On 28.11.2023 17:48, Sean Christopherson wrote:
On Mon, Nov 27, 2023, Maciej S. Szmigiero wrote:
On 27.11.2023 18:24, Sean Christopherson wrote:
On Thu, Nov 23, 2023, Maciej S. Szmigiero wrote:
From: "Maciej S. Szmigiero" <maciej.szmigiero@xxxxxxxxxx>
Since commit b0563468eeac ("x86/CPU/AMD: Disable XSAVES on AMD family 0x17")
kernel unconditionally clears the XSAVES CPU feature bit on Zen1/2 CPUs.

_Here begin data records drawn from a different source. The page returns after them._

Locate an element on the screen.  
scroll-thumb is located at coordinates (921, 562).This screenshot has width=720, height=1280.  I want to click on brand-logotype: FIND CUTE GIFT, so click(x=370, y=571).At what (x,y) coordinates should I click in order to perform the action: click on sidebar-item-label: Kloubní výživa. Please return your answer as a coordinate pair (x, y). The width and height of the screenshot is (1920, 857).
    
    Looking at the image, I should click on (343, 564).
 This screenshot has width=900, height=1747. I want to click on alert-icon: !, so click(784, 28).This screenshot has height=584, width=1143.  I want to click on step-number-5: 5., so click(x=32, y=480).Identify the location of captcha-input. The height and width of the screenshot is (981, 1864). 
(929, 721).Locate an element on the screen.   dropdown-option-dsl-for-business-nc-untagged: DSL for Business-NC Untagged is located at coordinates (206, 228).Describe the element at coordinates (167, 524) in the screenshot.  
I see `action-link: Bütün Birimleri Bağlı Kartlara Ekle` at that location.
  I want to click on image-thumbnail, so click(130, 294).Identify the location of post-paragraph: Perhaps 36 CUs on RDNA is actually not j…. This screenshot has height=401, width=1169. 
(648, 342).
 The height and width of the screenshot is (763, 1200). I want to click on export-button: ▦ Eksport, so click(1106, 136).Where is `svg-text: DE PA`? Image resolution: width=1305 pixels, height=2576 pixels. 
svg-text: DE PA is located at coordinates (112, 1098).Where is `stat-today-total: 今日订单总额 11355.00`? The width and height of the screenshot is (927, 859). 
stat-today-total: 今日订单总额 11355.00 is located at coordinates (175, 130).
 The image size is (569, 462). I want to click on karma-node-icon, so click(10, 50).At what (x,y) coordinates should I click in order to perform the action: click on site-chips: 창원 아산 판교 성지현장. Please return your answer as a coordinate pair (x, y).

Since KVM CPU caps are initialized from the kernel boot CPU features this
makes the XSAVES feature also unavailable for KVM guests in this case, even
though they might want to decide on their own whether they are affected by
this errata.
Allow KVM guests to make such decision by setting the XSAVES KVM CPU
capability bit based on the actual CPU capability
This is not generally safe, as the guest can make such a decision if and only if
the Family/Model/Stepping information is reasonably accurate.
If one lies to the guest about the CPU it is running on then obviously
things may work non-optimally.
But this isn't about running optimally, it's about functional correctness. And
"lying" to the guest about F/M/S is extremely common.
This fixes booting Hyper-V enabled Windows Server 2016 VMs with more than
one vCPU on Zen1/2 CPUs.
How/why does lack of XSAVES break a multi-vCPU setup? Is Windows blindly doing
XSAVES based on FMS?
The hypercall from L2 Windows to L1 Hyper-V asking to boot the first AP
returns HV_STATUS_CPUID_XSAVE_FEATURE_VALIDATION_ERROR.
If it's just about CPUID enumeration, then userspace can simply stuff the XSAVES
feature flag. This is not something that belongs in KVM, because this is safe if
and only if F/M/S is accurate and the guest is actually aware of the erratum (or
will not actually use XSAVES for other reasons), neither of which KVM can guarantee.
In other words, your suggestion is that QEMU (or other VMM) not KVM
should be the one setting the XSAVES CPUID bit back, correct?
I don't think this would work with the current KVM code since it seems
to make various decisions depending on presence of XSAVES bit in KVM
caps rather than the guest CPUID and on boot_cpu_has(XSAVES) - one of
such code blocks was even modified by this patch.
It even says in the comment above that code that it is not possible to
actually disable XSAVES without disabling all other variants on SVM so
this has to be enabled if CPU supports it to switch the XSS MSR at
guest entry/exit (in this case it looks harmless since Zen1/2
supposedly don't support any supervisor extended states).
So it looks like we would need changes to *both* KVM and QEMU to
restore the XSAVES support this way.